Supongo que se le podrá hacer un tftp para cambiarle el firmware como a los linksys no?

Particularmente tengo dos linksys y estoy muy contento con ellos. Ademas tengo uno para enlazar externamente a una red social (no sabria como más describirlo xD), un mikrotik con routerOS, que es una maravilla (la conectividad es muy superior a la de un linksys, el precio también... xD).
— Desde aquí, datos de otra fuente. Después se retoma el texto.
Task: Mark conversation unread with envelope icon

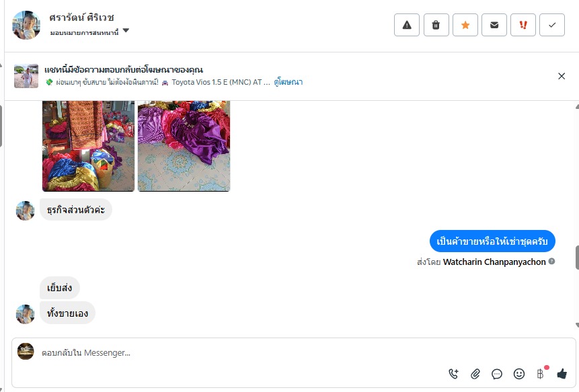Action: point(494,25)
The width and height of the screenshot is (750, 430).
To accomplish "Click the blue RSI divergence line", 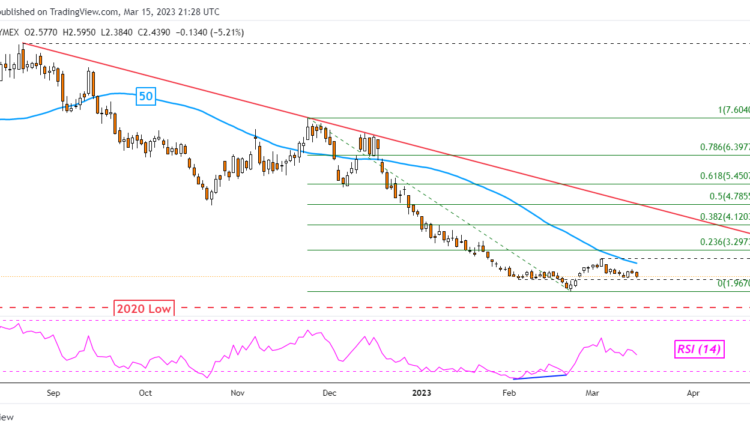I will click(540, 376).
Yo estoy conectado a www.guifi.net , que es un modelo diferente, social básicamente, no amparado por ninguna empresa (directamente, algunas han montado algunos tramos troncales y principalmente ayuntamientos que se han cansado de proyectos de la generalitat de catalunya como Flash10, humo básicamente, y se lo han montado ellos).
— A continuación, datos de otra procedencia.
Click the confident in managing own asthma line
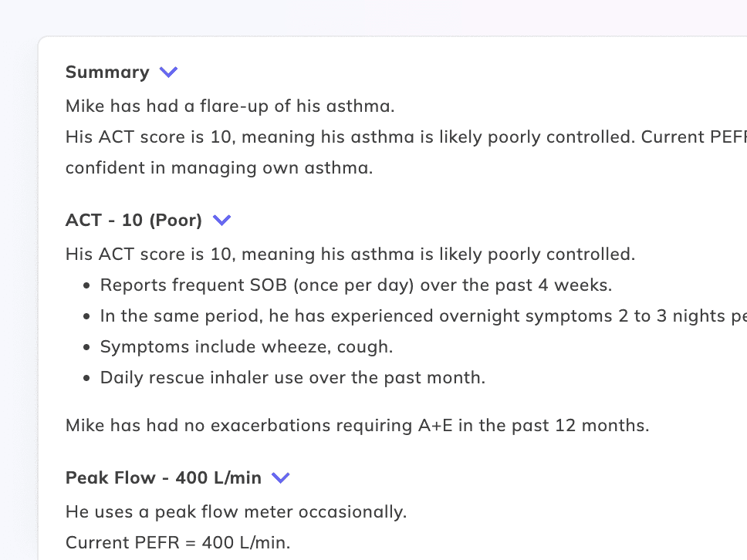This screenshot has height=560, width=747. tap(219, 168)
La fonera, sinceramente lo veo como humo, mucho marqueting i poca aplicación práctica, pero bueno, también es cierto que como aquí se ha implantado guifi.net tampoco se ha podido testear la otra opción.

----------

## Howlett

 *opotonil wrote:*   

> En www.optize.es, he comprado alguna vez no tienen malos precios y el servicio tampoco esta mal aunque aveces se retrasan un poco con los envios, tienes la fonera de oferta por 8,61€ + iva + gastos de envio, no se donde saldra mejor...
> 
> http://www.optize.es/servlet/FONERA_FONERA__ROUTER_INALAMBRICO_PARA_EL_MOVIM_337117_optize.html
> 
> Salu2.

 

Sólo quería agradecerte el enlace. Me llegó el router este mismo lunes y me puse manos a la obra con él. Le instale OpenWRT y lo configuré en modo bridge tal y como yo quería, pero ahora me surge una duda. He pensado en la siguiente configuración pero no se si es posible:

1) Crear una red wifi en modo bridge para extender la LAN que tengo, como he hecho hasta ahora. Esta sería la red privada

2) Crear una segunda red wifi para crear una red pública que reparta IPs por medio de DHCP.
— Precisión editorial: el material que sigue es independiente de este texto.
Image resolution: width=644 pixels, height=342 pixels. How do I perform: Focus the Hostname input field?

Lo que me gustaría es dejar sin restricciones a la red privada, en cuanto a límite de ancho de banda se refiere, y poner un control de tráfico, página de bienvenida, etc, en la pública. De momento no he conseguido hacer que la pública asigne direcciones por DHCP. En fin, seguiré buscando el modo de hacer esto por ahí ^^U

En cuanto al router en sí, está bastante bien: Es pequeñito, no hace ruido y pasas las horas muertas con él.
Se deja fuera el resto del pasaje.